** Stored data follows **
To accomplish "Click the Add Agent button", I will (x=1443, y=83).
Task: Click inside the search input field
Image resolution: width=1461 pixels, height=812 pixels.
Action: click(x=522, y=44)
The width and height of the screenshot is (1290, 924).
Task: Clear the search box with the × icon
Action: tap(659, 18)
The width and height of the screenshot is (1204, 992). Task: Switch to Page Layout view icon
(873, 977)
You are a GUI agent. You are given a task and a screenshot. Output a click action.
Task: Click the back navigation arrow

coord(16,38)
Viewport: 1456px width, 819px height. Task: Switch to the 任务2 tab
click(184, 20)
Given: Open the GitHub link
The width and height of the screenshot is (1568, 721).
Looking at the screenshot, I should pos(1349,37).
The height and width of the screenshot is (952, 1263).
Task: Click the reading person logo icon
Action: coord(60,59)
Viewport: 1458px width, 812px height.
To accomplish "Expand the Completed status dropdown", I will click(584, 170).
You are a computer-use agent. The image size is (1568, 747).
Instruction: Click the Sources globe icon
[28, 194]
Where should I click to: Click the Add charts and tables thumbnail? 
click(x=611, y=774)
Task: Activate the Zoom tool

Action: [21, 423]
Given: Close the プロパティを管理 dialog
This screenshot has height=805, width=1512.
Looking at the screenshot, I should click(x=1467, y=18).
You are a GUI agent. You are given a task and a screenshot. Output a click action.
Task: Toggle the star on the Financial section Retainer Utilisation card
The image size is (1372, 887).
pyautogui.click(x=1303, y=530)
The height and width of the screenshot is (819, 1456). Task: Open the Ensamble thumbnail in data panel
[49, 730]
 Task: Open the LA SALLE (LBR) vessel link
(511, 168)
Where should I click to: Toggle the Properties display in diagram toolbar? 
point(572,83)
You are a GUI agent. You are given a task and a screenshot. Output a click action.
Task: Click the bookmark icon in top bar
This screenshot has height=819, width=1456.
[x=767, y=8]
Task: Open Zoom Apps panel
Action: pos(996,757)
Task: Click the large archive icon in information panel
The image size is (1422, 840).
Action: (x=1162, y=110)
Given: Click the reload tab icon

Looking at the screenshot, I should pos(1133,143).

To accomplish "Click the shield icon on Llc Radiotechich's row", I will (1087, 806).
** End of Stored data **
• **Exercise requirements**:
Reproduce exactly the lines above from the line with "Given: Close the プロパティを管理 dialog" to the line with "Task: Toggle the", including both, and add nothing.

• **Output**:
Given: Close the プロパティを管理 dialog
This screenshot has height=805, width=1512.
Looking at the screenshot, I should click(x=1467, y=18).
You are a GUI agent. You are given a task and a screenshot. Output a click action.
Task: Toggle the star on the Financial section Retainer Utilisation card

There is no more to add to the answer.